Exercise details –
As the answer, set down the lines below from the one containing "1024x672 pixels. Task: Click" through the one containing "The width and height of the screenshot is (683, 400).", exactly and inclusively, and no others.
◆ ◆ ◆ ◆
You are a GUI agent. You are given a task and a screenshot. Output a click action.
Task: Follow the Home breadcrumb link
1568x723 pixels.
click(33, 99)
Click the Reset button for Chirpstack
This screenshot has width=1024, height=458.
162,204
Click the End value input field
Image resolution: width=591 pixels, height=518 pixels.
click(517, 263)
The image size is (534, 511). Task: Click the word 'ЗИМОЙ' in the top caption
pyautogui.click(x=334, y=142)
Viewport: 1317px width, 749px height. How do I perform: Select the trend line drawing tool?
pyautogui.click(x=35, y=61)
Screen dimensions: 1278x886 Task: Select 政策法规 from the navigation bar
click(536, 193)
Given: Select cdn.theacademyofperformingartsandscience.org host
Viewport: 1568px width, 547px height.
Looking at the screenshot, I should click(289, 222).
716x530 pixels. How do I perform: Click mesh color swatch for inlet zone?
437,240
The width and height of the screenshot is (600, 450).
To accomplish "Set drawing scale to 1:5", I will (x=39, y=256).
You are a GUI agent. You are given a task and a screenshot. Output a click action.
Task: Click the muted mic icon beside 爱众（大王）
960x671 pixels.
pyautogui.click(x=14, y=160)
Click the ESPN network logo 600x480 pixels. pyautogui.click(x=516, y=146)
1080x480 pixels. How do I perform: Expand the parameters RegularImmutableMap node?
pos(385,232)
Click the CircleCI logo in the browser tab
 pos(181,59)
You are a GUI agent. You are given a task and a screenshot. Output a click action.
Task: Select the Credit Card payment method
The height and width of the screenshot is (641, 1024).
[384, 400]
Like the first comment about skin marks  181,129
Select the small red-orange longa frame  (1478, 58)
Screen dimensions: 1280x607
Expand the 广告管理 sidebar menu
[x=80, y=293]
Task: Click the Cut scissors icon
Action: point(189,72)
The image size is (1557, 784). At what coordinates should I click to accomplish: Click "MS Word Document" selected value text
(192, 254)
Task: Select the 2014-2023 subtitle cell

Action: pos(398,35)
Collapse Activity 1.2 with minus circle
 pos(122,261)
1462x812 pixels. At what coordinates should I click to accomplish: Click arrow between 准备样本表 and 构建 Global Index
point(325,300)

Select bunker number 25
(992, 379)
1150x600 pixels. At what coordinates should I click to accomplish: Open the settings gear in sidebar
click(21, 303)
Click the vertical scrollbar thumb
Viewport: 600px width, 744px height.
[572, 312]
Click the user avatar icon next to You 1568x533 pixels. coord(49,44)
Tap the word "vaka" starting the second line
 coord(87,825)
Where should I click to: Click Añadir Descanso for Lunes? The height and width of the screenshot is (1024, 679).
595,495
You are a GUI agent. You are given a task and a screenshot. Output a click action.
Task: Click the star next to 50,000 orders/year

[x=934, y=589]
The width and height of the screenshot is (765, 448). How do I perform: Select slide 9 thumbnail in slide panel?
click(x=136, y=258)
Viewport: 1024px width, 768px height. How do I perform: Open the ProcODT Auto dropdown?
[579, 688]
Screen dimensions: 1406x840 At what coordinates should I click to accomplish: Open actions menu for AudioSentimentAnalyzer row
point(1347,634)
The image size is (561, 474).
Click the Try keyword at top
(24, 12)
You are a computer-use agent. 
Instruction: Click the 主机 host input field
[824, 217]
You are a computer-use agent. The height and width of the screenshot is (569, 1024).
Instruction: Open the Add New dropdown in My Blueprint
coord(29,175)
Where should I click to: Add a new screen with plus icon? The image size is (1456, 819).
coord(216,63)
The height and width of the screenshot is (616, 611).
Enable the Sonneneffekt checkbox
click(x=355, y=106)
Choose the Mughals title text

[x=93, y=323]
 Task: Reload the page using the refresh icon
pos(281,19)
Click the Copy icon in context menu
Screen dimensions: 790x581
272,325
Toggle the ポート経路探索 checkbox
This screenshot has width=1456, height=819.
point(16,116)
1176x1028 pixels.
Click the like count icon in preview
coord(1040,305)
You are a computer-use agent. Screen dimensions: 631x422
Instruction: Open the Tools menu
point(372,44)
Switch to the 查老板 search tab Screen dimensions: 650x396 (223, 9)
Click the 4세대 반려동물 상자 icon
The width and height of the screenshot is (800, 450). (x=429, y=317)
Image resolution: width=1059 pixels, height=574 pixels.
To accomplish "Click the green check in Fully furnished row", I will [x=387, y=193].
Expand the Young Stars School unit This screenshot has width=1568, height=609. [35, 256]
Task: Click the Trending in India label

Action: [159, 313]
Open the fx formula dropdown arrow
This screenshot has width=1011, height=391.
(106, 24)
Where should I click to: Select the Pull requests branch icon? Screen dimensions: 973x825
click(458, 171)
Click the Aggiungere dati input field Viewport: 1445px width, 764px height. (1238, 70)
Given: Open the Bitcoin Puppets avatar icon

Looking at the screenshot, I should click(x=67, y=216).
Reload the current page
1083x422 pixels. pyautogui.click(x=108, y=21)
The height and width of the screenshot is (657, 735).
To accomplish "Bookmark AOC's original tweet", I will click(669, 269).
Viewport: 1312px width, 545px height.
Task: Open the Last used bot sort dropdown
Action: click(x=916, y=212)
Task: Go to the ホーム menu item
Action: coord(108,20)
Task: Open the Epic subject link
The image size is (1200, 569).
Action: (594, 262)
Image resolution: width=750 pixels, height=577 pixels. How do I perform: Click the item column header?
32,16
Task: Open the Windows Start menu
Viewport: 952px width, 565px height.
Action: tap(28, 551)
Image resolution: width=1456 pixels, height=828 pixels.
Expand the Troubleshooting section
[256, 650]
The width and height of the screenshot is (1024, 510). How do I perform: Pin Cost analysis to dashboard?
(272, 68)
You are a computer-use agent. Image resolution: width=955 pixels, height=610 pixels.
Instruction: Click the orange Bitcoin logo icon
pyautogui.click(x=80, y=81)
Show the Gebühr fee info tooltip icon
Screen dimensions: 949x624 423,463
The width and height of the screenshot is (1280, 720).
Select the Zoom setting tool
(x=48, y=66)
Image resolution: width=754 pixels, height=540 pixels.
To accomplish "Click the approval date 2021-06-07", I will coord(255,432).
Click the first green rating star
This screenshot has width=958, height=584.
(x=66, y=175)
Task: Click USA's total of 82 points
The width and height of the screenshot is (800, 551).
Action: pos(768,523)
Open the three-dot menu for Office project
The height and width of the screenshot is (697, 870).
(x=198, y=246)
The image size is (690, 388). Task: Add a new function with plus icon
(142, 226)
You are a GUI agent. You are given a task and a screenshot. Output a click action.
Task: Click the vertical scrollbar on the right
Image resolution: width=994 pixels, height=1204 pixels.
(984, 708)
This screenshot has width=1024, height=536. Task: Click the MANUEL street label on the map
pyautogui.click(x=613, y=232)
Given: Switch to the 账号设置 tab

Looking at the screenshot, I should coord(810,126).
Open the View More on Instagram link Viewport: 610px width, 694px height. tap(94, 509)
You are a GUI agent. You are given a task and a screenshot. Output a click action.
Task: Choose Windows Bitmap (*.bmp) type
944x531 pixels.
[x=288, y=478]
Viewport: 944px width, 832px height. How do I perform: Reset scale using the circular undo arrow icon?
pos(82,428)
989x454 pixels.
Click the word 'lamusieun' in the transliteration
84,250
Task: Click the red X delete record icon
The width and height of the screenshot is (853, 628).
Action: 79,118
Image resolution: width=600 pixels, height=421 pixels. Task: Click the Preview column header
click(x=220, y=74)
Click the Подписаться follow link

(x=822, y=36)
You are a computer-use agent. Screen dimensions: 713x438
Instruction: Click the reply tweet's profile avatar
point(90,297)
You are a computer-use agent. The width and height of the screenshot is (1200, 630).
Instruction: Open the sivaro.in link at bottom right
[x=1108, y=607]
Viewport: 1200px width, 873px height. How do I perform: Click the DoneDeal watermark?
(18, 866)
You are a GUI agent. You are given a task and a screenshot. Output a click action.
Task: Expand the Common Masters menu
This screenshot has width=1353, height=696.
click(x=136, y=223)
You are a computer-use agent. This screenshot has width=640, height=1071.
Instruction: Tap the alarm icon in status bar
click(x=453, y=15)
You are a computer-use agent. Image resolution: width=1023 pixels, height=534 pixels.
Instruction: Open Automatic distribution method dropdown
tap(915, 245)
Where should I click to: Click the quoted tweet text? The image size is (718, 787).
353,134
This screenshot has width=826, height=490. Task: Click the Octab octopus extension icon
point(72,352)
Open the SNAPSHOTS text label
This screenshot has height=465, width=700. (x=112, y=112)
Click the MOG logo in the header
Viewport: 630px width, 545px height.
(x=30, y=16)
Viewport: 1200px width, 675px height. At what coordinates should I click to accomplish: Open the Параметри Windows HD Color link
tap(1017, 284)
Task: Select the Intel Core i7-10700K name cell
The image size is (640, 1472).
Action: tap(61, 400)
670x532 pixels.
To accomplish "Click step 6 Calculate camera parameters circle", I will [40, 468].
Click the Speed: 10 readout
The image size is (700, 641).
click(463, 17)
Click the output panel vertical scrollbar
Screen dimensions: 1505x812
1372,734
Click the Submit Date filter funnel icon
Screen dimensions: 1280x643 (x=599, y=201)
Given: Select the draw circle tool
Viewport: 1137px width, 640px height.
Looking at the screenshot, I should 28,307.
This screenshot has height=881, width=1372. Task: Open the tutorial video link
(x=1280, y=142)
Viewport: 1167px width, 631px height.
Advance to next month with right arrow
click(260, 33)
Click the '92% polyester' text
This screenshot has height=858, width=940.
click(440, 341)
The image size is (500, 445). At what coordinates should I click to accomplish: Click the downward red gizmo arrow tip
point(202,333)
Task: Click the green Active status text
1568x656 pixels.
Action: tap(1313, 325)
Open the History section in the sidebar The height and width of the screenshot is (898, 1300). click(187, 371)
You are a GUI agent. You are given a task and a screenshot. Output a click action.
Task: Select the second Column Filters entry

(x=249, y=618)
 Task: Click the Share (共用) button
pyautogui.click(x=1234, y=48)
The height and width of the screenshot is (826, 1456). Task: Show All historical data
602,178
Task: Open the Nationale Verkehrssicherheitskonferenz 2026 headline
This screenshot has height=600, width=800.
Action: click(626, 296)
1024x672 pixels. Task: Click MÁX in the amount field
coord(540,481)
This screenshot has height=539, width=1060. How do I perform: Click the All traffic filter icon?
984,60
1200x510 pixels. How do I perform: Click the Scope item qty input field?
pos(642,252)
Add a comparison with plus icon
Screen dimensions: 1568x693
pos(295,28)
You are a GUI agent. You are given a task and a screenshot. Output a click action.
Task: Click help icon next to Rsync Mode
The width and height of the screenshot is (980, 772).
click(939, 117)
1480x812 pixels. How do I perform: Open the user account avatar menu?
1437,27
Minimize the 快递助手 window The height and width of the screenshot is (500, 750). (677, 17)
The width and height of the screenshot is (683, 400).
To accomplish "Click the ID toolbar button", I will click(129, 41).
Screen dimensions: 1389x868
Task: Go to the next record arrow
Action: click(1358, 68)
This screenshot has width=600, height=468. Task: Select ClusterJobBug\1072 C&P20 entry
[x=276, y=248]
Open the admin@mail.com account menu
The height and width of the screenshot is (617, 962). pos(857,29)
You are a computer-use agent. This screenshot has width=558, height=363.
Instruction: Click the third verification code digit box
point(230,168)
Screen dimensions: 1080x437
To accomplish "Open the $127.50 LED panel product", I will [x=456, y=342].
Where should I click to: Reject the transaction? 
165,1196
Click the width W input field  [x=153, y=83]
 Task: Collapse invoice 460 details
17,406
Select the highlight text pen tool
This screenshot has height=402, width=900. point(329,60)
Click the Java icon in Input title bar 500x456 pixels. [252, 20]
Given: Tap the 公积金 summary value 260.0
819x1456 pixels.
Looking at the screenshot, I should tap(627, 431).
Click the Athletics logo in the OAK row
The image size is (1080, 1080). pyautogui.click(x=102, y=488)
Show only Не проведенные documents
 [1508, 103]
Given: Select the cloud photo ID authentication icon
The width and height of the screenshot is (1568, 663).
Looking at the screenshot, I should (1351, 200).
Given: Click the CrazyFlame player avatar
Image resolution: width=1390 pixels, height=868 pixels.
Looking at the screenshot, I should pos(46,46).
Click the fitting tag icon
◆ ◆ ◆ ◆
Response to the task –
1024x672 pixels. Task: Click MÁX in the amount field
coord(540,481)
This screenshot has height=539, width=1060. How do I perform: Click the All traffic filter icon?
984,60
1200x510 pixels. How do I perform: Click the Scope item qty input field?
pos(642,252)
Add a comparison with plus icon
Screen dimensions: 1568x693
pos(295,28)
You are a GUI agent. You are given a task and a screenshot. Output a click action.
Task: Click help icon next to Rsync Mode
The width and height of the screenshot is (980, 772).
click(939, 117)
1480x812 pixels. How do I perform: Open the user account avatar menu?
1437,27
Minimize the 快递助手 window The height and width of the screenshot is (500, 750). (677, 17)
The width and height of the screenshot is (683, 400).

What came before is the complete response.